* _WORK TO BE COMPLETED_
Lay out the lines as a Markdown table with the columns Number and Line, starting at the line that contains "Screen dimensions: 1512x794" and ending at the line that contains "Action: pyautogui.click(x=1136, y=350)". Skip blank lines and leave the pictures out.
[Begin MATERIAL FOR THIS EXERCISE]
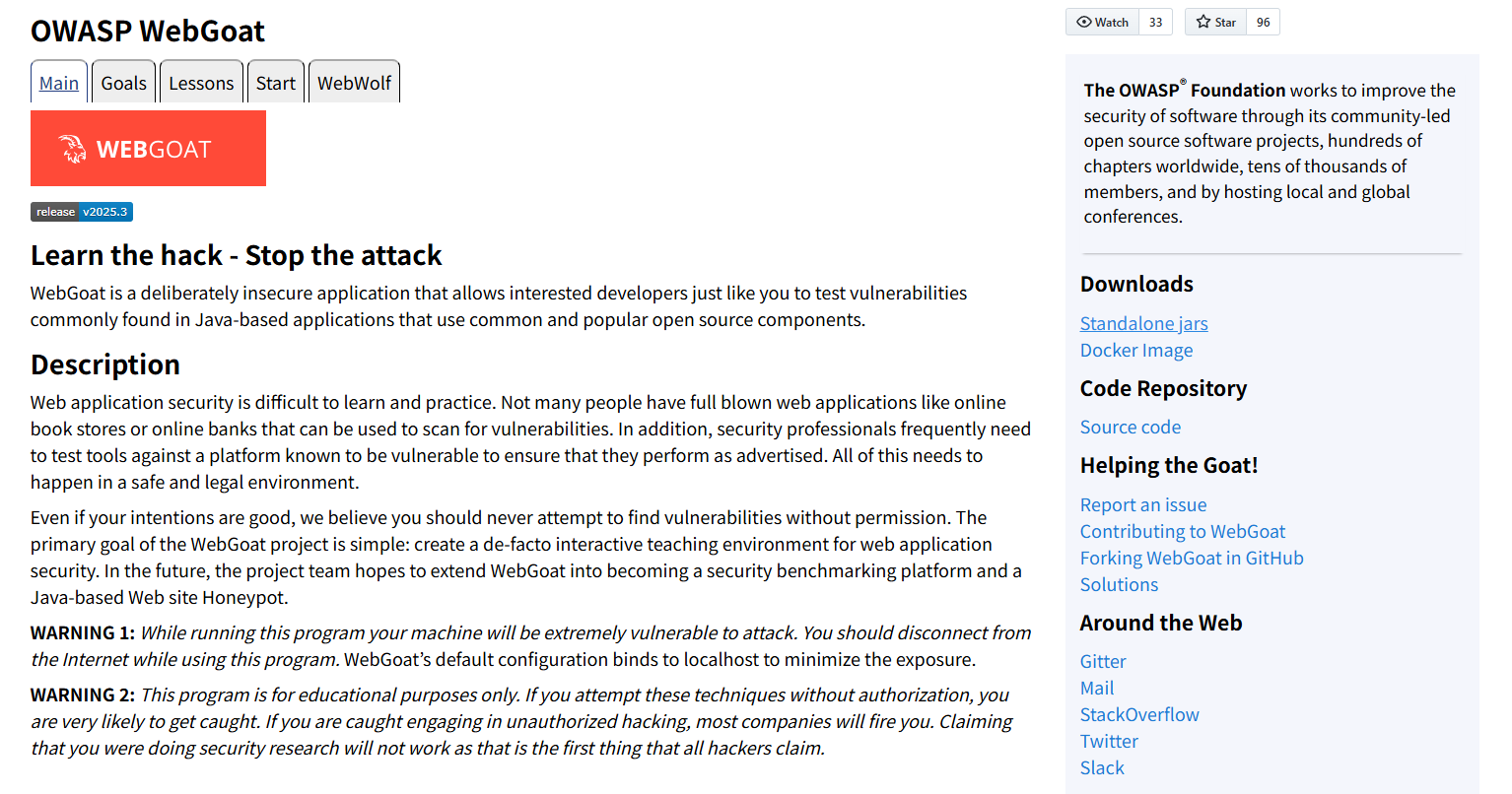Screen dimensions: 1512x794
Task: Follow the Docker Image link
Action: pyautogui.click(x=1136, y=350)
[End MATERIAL FOR THIS EXERCISE]
[Begin MATERIAL FOR THIS EXERCISE]
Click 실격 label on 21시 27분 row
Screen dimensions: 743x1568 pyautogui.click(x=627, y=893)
[End MATERIAL FOR THIS EXERCISE]
* _OUTPUT BELOW_
| Number | Line |
|---|---|
| 1 | Screen dimensions: 1512x794 |
| 2 | Task: Follow the Docker Image link |
| 3 | Action: pyautogui.click(x=1136, y=350) |